En este blog, que con ésta cumple sus primeras 100 entradas (hoy no voy a dar datos estadísticos, solo es un número significativo) se ha tratado de aportar a la historia de una manera más accesible que la puramente académica, aunque sin llegar a la pura anécdota. Sin embargo, creo que algunas de ellas merecen trascender, así que de vez en cuando, (si no encuentro material suficiente  para aderezarlas por lo menos a crónicas) relataré algunas. A ver qué les parecen.

 RUBÉN

Fotografía de José Velázquez., DÉCADA DE 1970. ¿Don Marcos y Rubén?
Vivía en la calle Reforma, allá  por la década de 1970, un frutero de avanzada edad, pero que conservaba algunos resabios de su juventud. Malhablado y de fuerte carácter, recién había enviudado aunque no tardó mucho en encontrar una nueva pareja, joven por cierto, que se fue a vivir con él. Llevaba ella, un hijo de anterior relación. Sanjuanense de los de antes, a pesar de su edad, don Marcos se hizo cargo de él, y a su manera, dura por cierto, trató de educar de la mejor manera al mozalbete.

Por la naturaleza de su comercio, requería de un ayudante siempre presente,  que moviera los huacales, recogiera cáscaras y desperdicios, que escogiera la fruta buena de la muy madura etc. Así que ni tardo ni perezoso, escogió a Rubén (que así se llamaba el niño) para tales tareas. Y ahí, entre los secretos de la profesión, le lanzaba consejos y pedía adoptar reglas de comportamiento.
Rubén, que hasta entonces había vivido sin figura paterna, poco caso hacía del trabajo, la educación y los consejos del señor. Al menor descuido, salía a la calle, solo con lo indispensable para un niño de aquella época; un puñado de canicas en un bolsillo.

Una mañana, tras dormitar un rato, don Marcos se despertó. Afanosamente buscó a Rubén entre las cajas de mercancía. No estaba. Tampoco en la trastienda. Menos apareció en el resto de la vivienda. No estaba. Otra vez a las andadas.
Se asomó a la calle, y a lo lejos distinguió, en la Plazuela, un grupo de niños jugando a las canicas entre la tierra que conformaba el piso.

El grito fue de pronóstico ¡Rubén, hijo, ven acá!

El grupo volteó, lo vio y continuó en lo suyo.

Sección de datos:

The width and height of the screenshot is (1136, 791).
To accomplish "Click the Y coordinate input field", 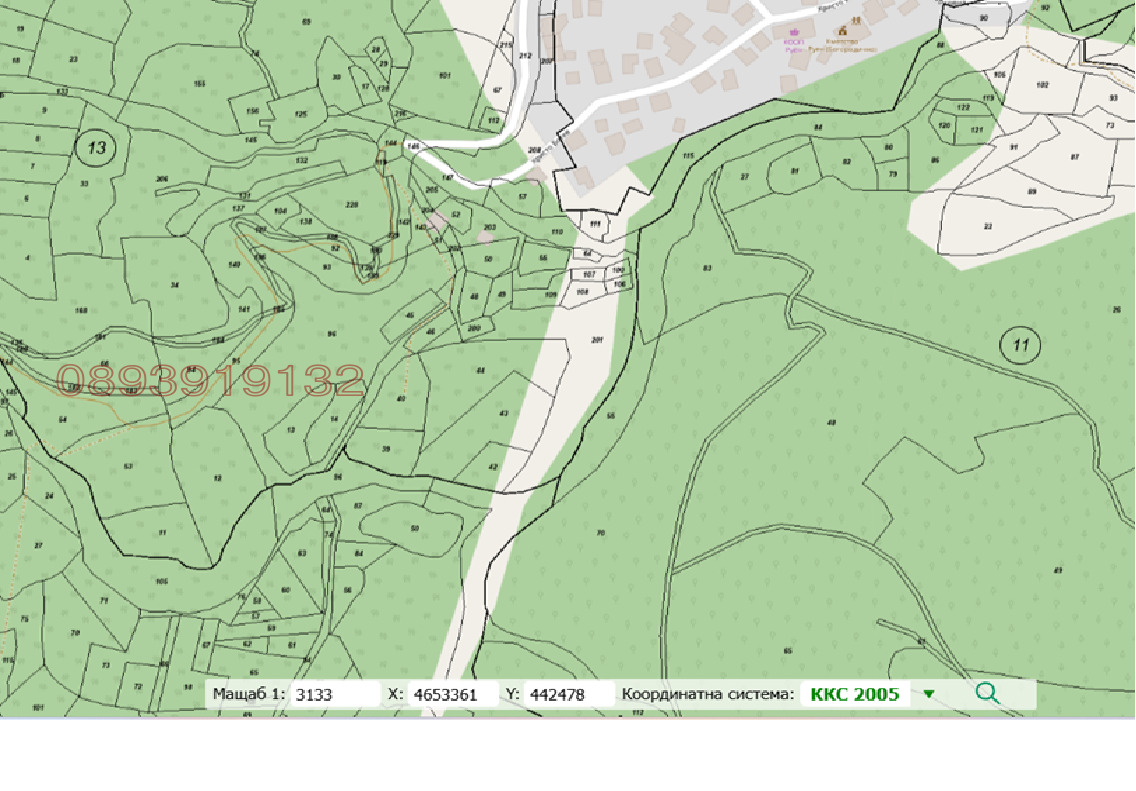I will [567, 694].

Tareas propuestas:
1/ Reproduce textualmente el tramo del fragmento sobre Rubén que va desde "Una mañana, tras dormitar" hasta "a las andadas.".
2/ Responde con datos del fragmento sobre Rubén:
(a) ¿En qué calle vivía el frutero?
(b) ¿Qué llevaba Rubén en un bolsillo cuando salía a la calle?
(c) ¿Dónde vio don Marcos al grupo de niños que jugaba a las canicas?
3/ Resume en una sola oración el párrafo del fragmento sobre Rubén que empieza con "Por la naturaleza de su comercio" y conserva sus datos principales.

Respuestas por tarea:
1/
Una mañana, tras dormitar un rato, don Marcos se despertó. Afanosamente buscó a Rubén entre las cajas de mercancía. No estaba. Tampoco en la trastienda. Menos apareció en el resto de la vivienda. No estaba. Otra vez a las andadas.

2/
(a) En la calle Reforma.
(b) Un puñado de canicas.
(c) En la Plazuela.

3/ Como su comercio exigía un ayudante siempre presente que moviera los huacales, recogiera cáscaras y desperdicios y separara la fruta buena de la muy madura, don Marcos eligió a Rubén para esas tareas, y mientras trabajaban le daba consejos y le pedía adoptar reglas de comportamiento.